The standard algorithm for generating Huffman codes assumes that

the codes can be arbitrarily long. Is there an efficient algorithm

to generate an optimal set of codes subject to the constraint that

no code can be longer than a specified length?

The only algorithm I have found that addresses this problem is the

one in gzip, which does not produce an optimal result. It works in

three passes:

1. Generate an optimal Huffman tree. If no code exceeds the maximum

length, we are done.

2. Modify the tree so that its depth does not exceed max_depth, where

max_depth is the maximum code length. In this step, we don't actually

perform the modifications described below. Instead, we just keep track

of the number of leaves at each depth that would exist if we performed

the modifications.

A. Remove all nodes whose depth is greater than max_depth from the

tree. Store the removed leaf nodes in set S, and discard the

non-leaf nodes.

B. Remove all non-leaf nodes whose depth is max_depth from the

tree, replacing them with leaf nodes in set S. Remove these

leaf nodes from set S.

C. For each node N1 in set S, chose a leaf node N2 from the tree

such that

1. The depth of N2 is less than max_depth.

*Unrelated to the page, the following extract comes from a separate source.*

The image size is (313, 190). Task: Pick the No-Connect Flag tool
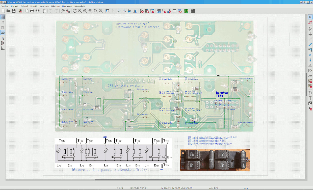click(x=310, y=55)
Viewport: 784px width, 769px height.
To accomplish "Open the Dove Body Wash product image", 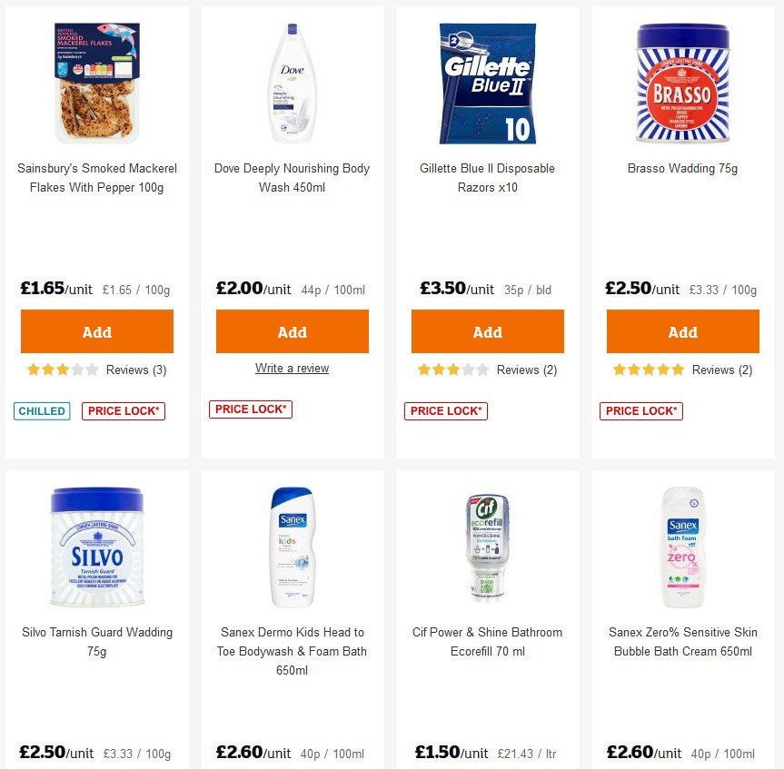I will coord(292,82).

2. The depth of N2 is at least as great as any other leaf whose

depth is less than max_depth.

Remove N2 from the tree, and replace it with a non-leaf node

whose children are N1 and N2.

3. Count the number of leaves at each depth in the tree produced in

step 2. Sort the leaves by symbol frequency, and assign depths

to the leaves such that the leaves representing the most frequently

occurring symbols have the smallest depth values.

The following example demonstrates that the algorithm used in gzip doesn't

produce optimal results. The first two columns below specify the frequency

counts for a set of symbols. The third column shows the code lengths for

an optimal Huffman tree, assuming that there is no limit on the length of

a code. The fourth column shows the code lengths produced by the gzip

algorithm when the maximum code length is set to three. The last column

shows a set of code lengths which are better than those produced by the

gzip algorithm.

-------- lengths ---------

symbol freqency initial gzip optimal

A 8 1 1 2

B 7 2 3 2

C 4 3 3 2

D 1 4 3 3

E 1 4 3 3

compressed size: 42 47 44

[snip]

Could you detail what causes such a requirement?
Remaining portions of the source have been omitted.